* [EXERCISE DESCRIPTION]:
Rewrite the material below with every "screenshot" swapped for "screen capture" and nothing else altered, leaving out the pictures.
################
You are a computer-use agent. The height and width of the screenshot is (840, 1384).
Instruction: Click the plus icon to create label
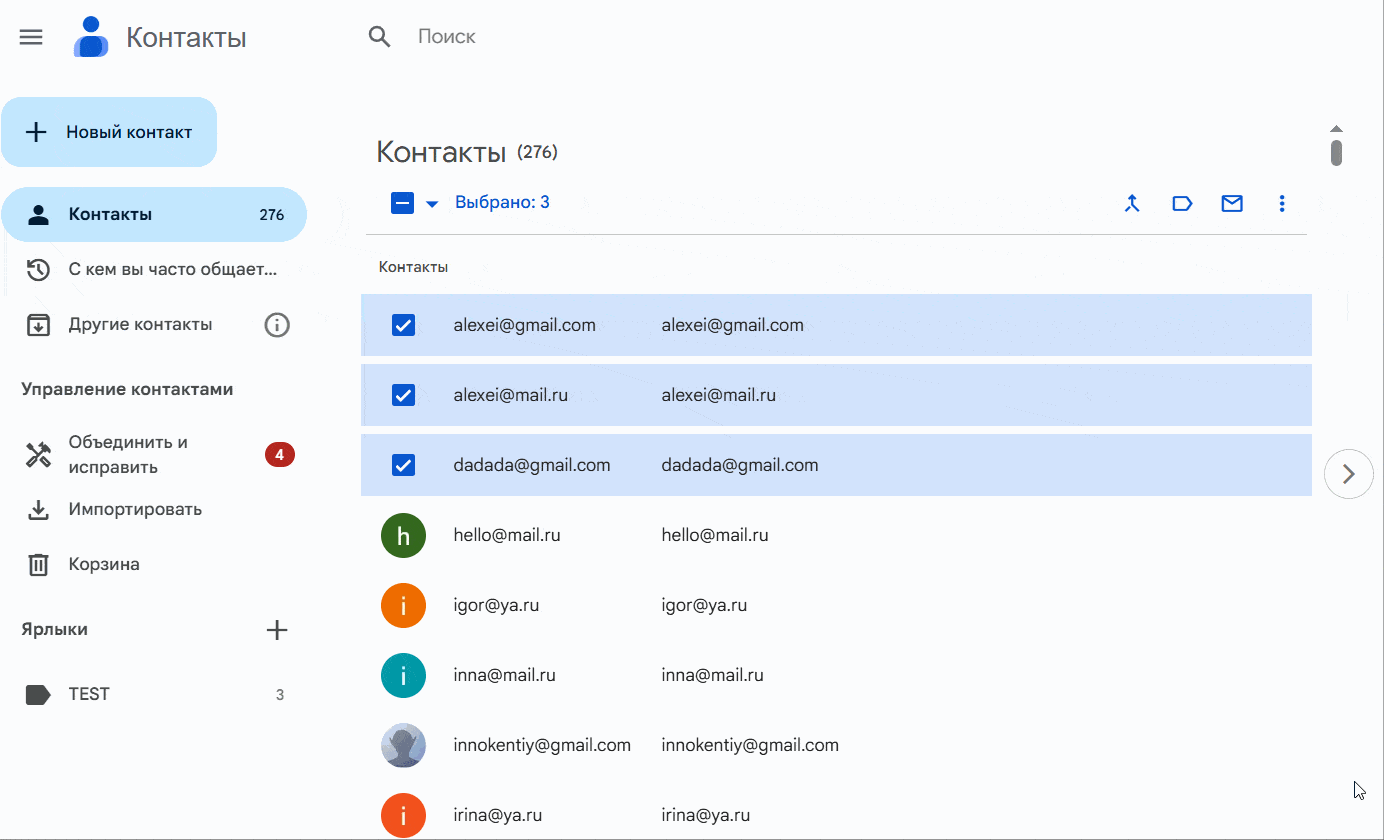[277, 630]
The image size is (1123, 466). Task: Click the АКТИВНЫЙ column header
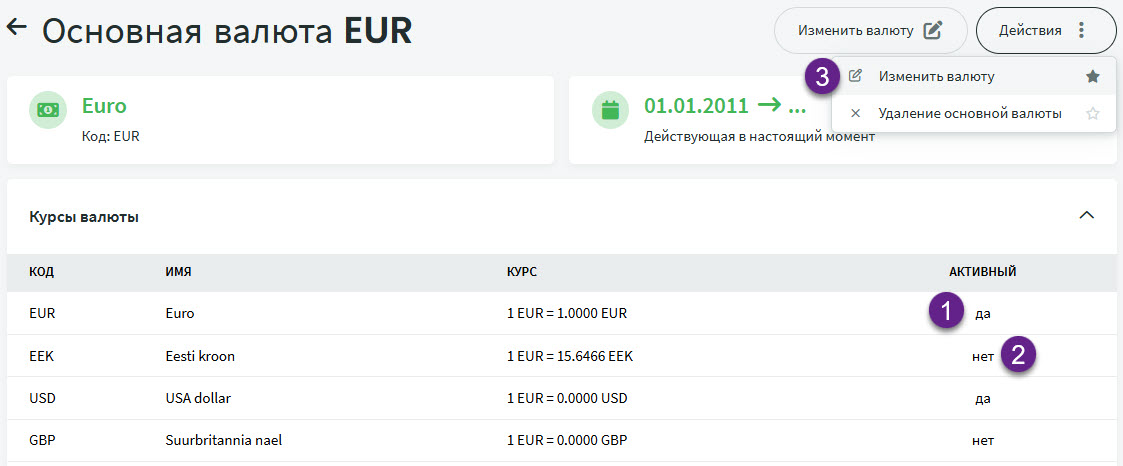(982, 272)
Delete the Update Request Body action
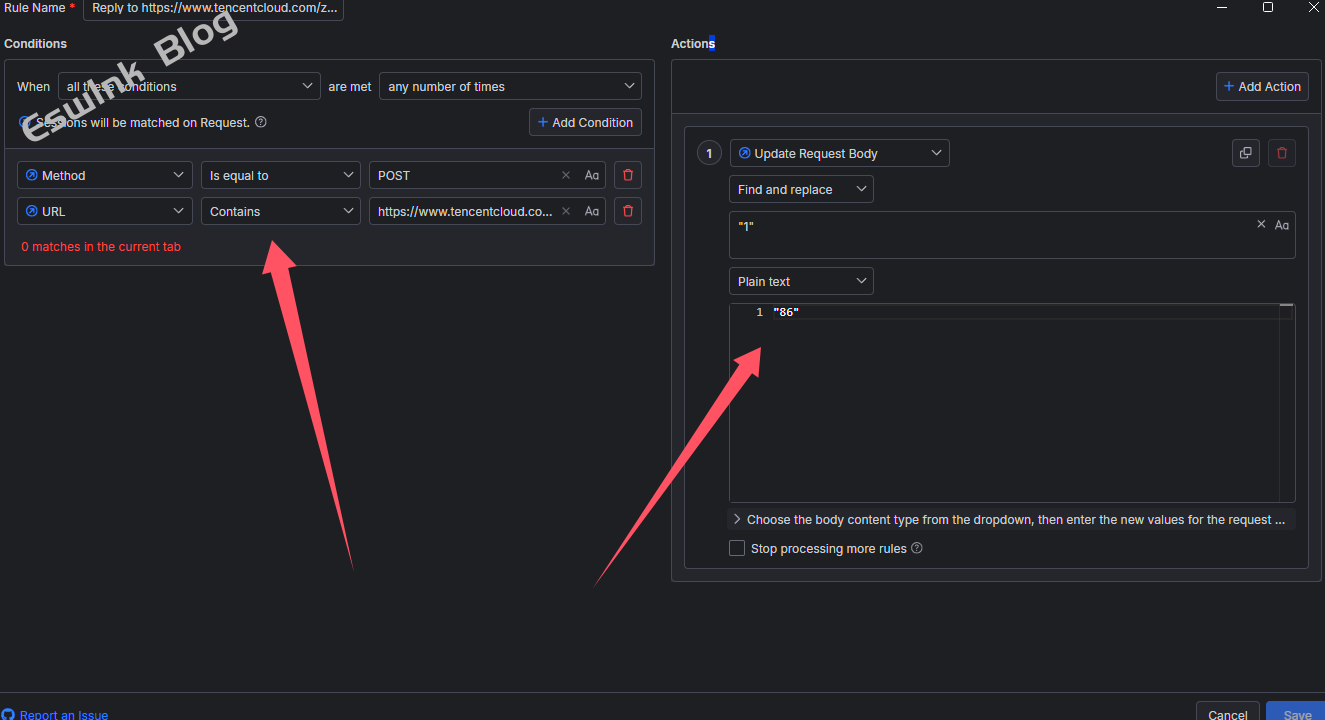 (x=1282, y=153)
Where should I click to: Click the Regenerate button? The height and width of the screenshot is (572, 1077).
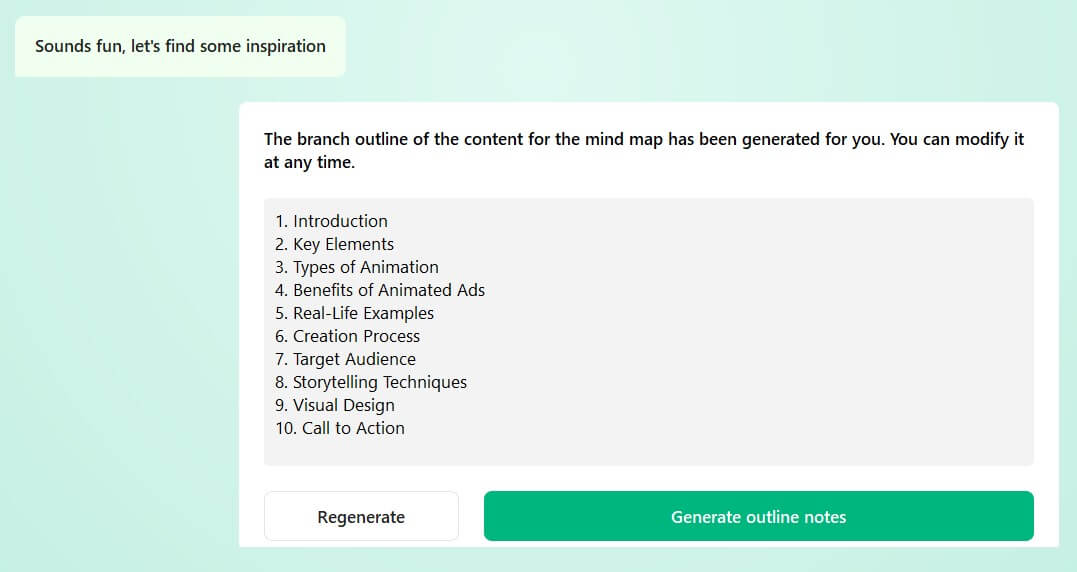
################
* [WORKED ANSWER]:
You are a computer-use agent. The height and width of the screen capture is (840, 1384).
Instruction: Click the plus icon to create label
[277, 630]
The image size is (1123, 466). Task: Click the АКТИВНЫЙ column header
(982, 272)
Delete the Update Request Body action
 (x=1282, y=153)
Where should I click to: Click the Regenerate button? The height and width of the screen capture is (572, 1077).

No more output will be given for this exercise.